Écriture singulière, éblouissante, directe et incompréhensible à la fois, ultrapersonnelle et privée de subjectivité, fluide parce que heurtée et vice versa, littéralement sur tout et sur rien. Le monde entier peut y faire irruption à n’importe quelle ligne et pourtant le livre ne fait qu’écrire pour le seul plaisir d’écrire. Quel dommage que Barthes n’ait pas connu l’auteur au moment où il développait ses idées sur l’écriture comme essentiellement intransitive.
Écriture rythmée, mesurée, où la composition de la phrase in statu nascendi se fait sentir dans chaque mot, dans un suspense permanent. Rythme : l’écriture est tendue vers l’avant, on essaie de penser avec l’auteur pour voir où aller, comment continuer, par quels moyens ne pas tomber de vélo – mais, miracle, la surprise du mot suivant est toujours là. Mesure : le texte s’écrit au jour le jour, par tranches journalières, toujours recommençant à partir de zéro. La consigne est, tout simplement, nulla dies sine linea, de remplir une page de cahier par jour, peu importe comment, puis de passer à autre chose (dont personne ne saura rien : le journal n’est aucunement intime).

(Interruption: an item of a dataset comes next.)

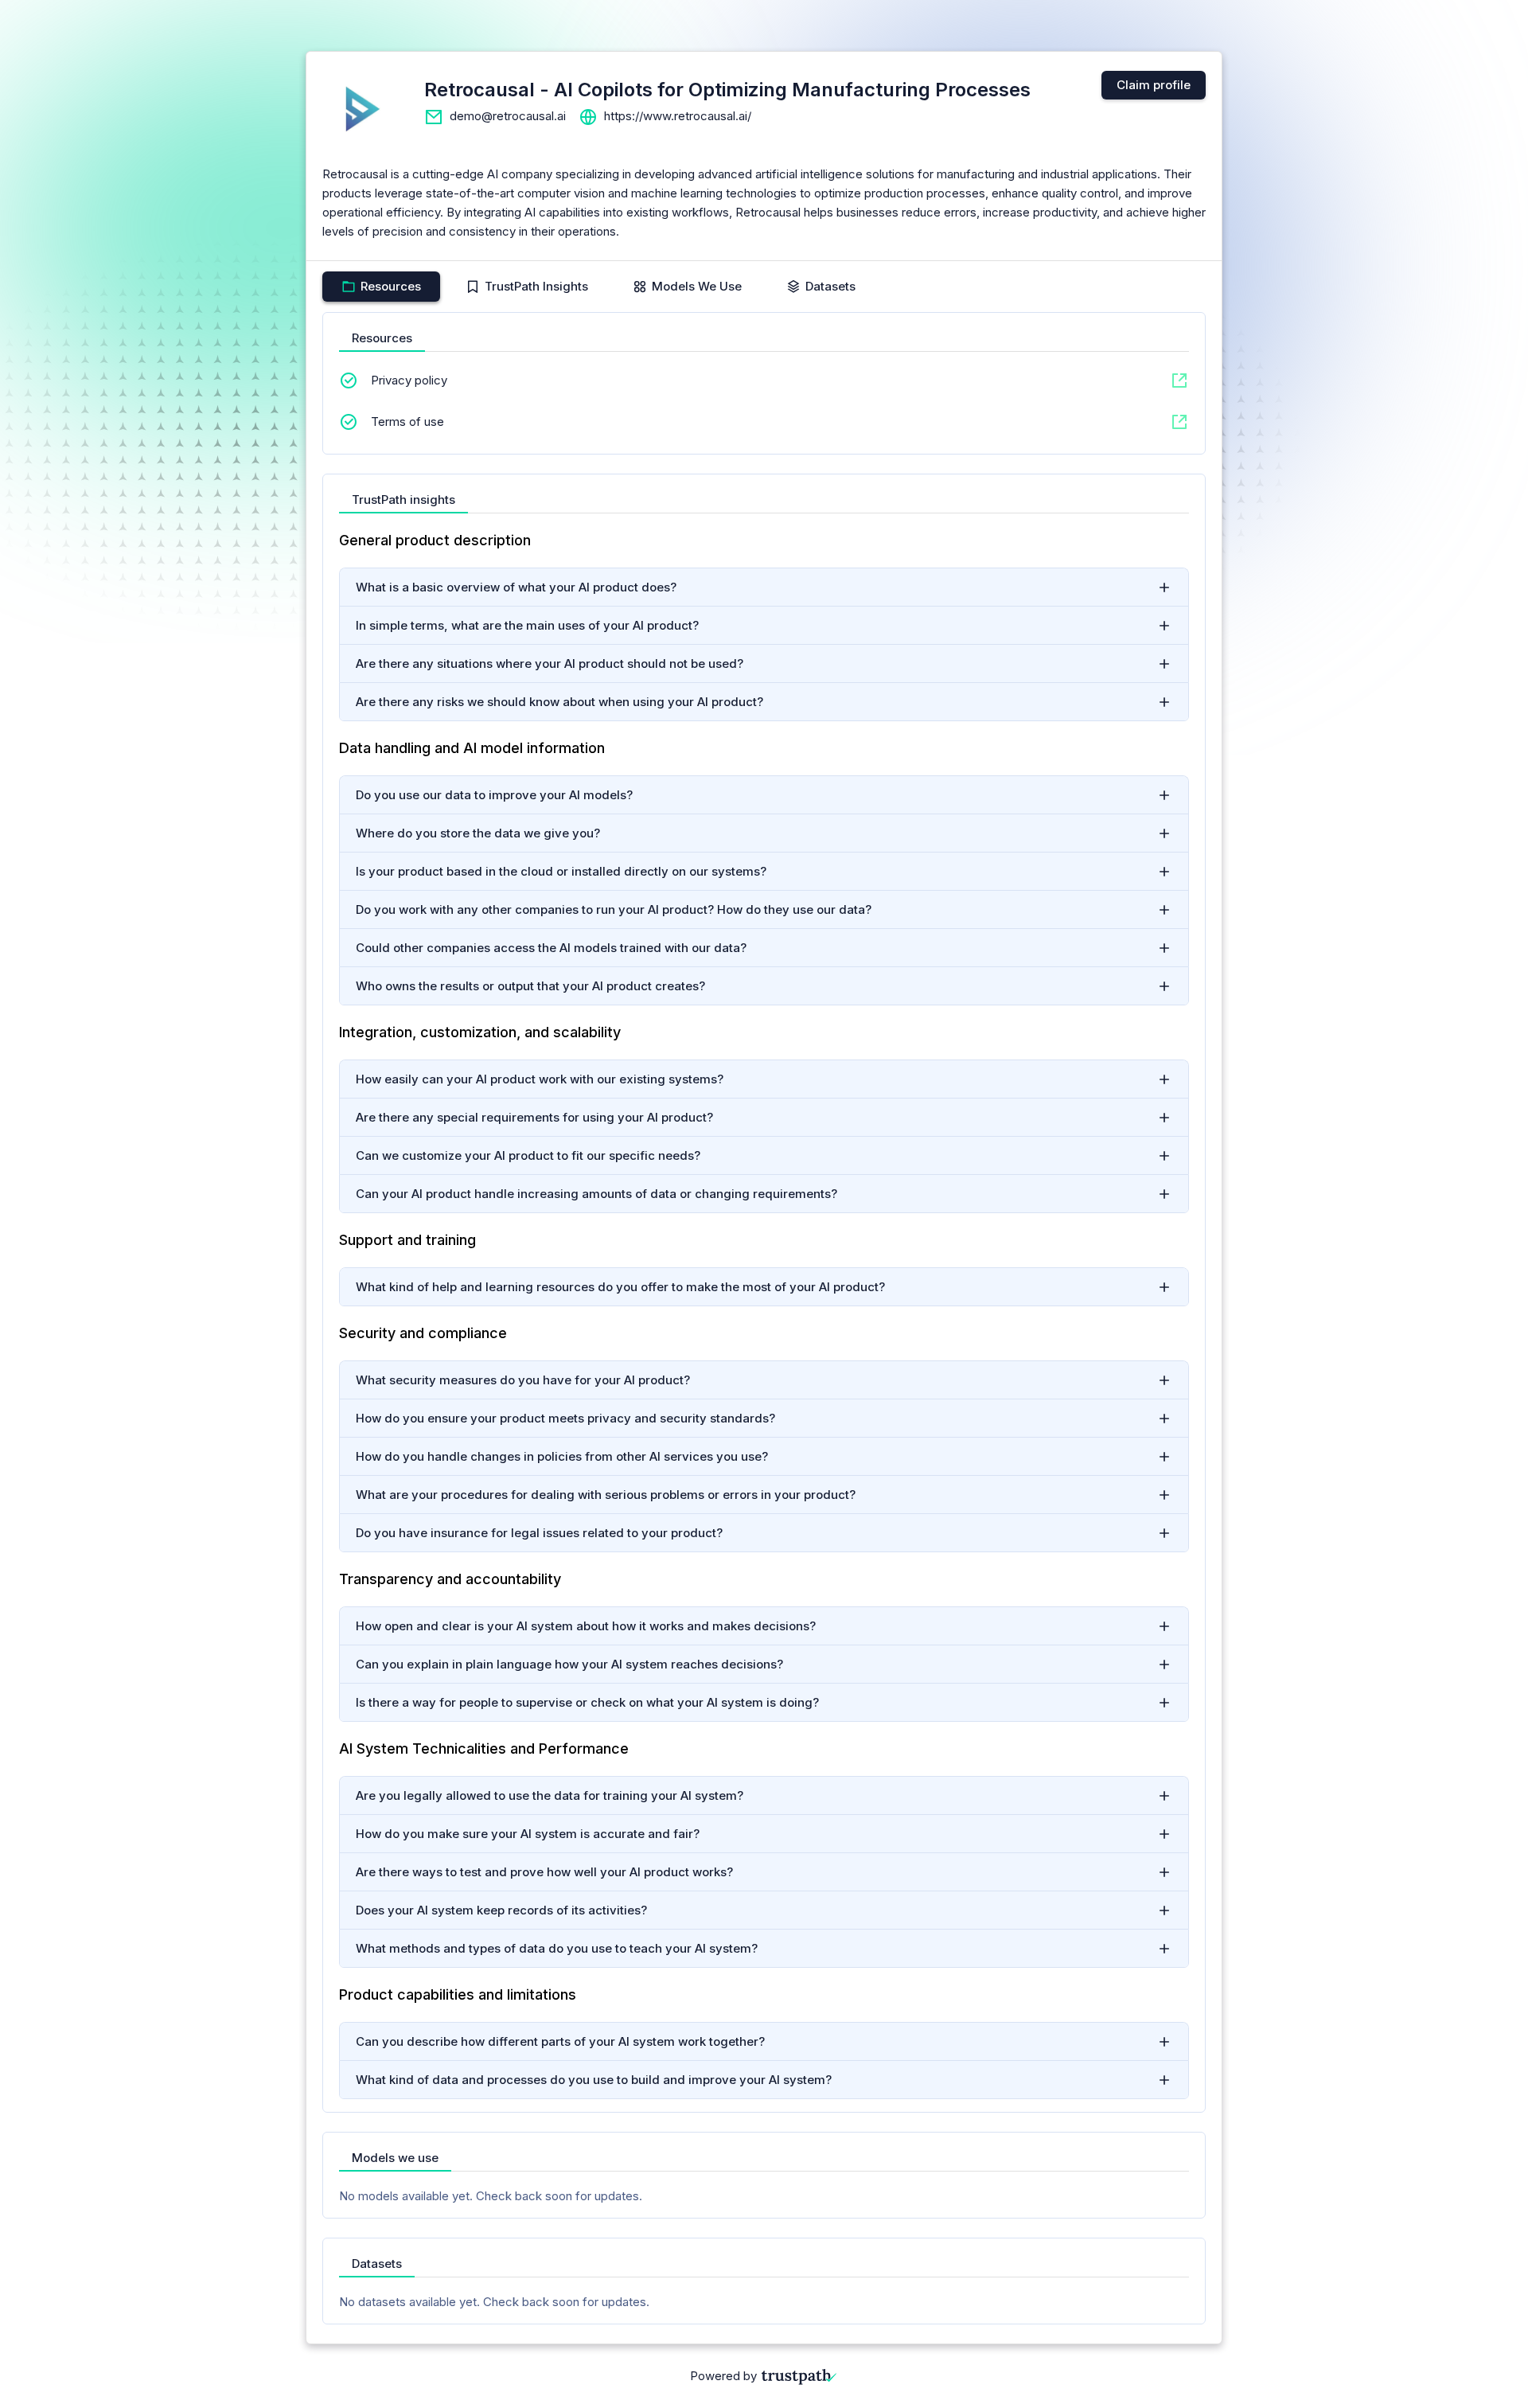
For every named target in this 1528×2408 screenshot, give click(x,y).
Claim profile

Écriture de l’improvisation absolue, mais qui ne ramène pas l’écriture vers le bas, comme dans le slam, d’une banalité littéraire souvent insupportable. Écriture abstraite aussi, mais qui ne procède pas par soustraction, comme sont tentés de faire tous ceux qui confondent écriture et peinture (et qui visiblement n’ont jamais lu les petits poèmes abstraits de Valéry, entre autres). Écriture du rite, surtout, de l’exercice spirituel, de l’ablution (mais que ce mot ne fasse pas penser à l’hygiène corporelle : l’écriture de Collin n’est pas de l’ordre du refoulement, elle est du côté de la construction, même éphémère et volatile).

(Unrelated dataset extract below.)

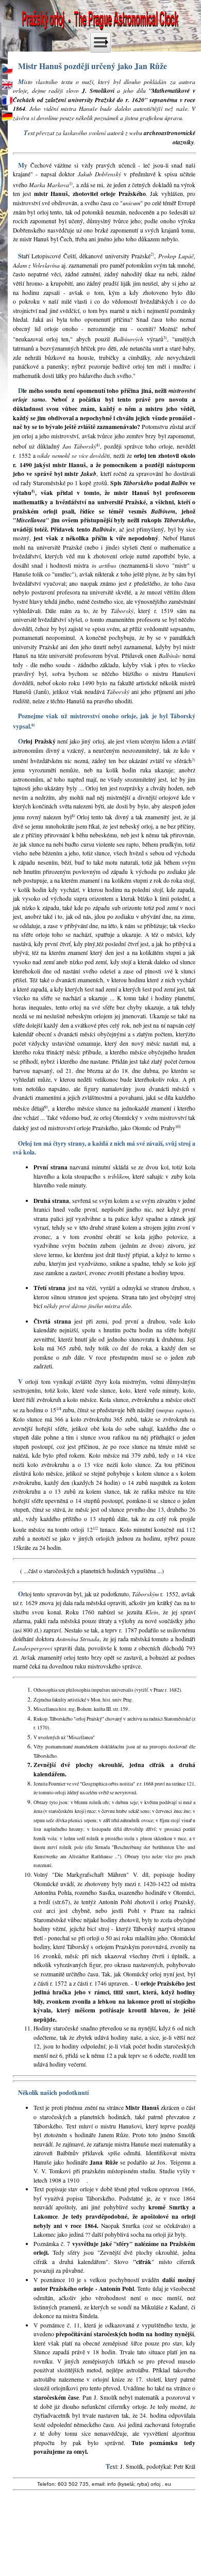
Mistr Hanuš (142, 2107)
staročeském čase (56, 2397)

Écriture inclassable, enfin, la formule est creuse mais elle n’en désigne pas moins une réalité littérature très concrète. Écriture qui ravive le désir d’une anthologie des inclassables, des fatalement perdus par les anthologies traditionnelles, des écrivains dont il suffit, justement, d’avoir lu un fragment pour qu’on ne les oublie plus.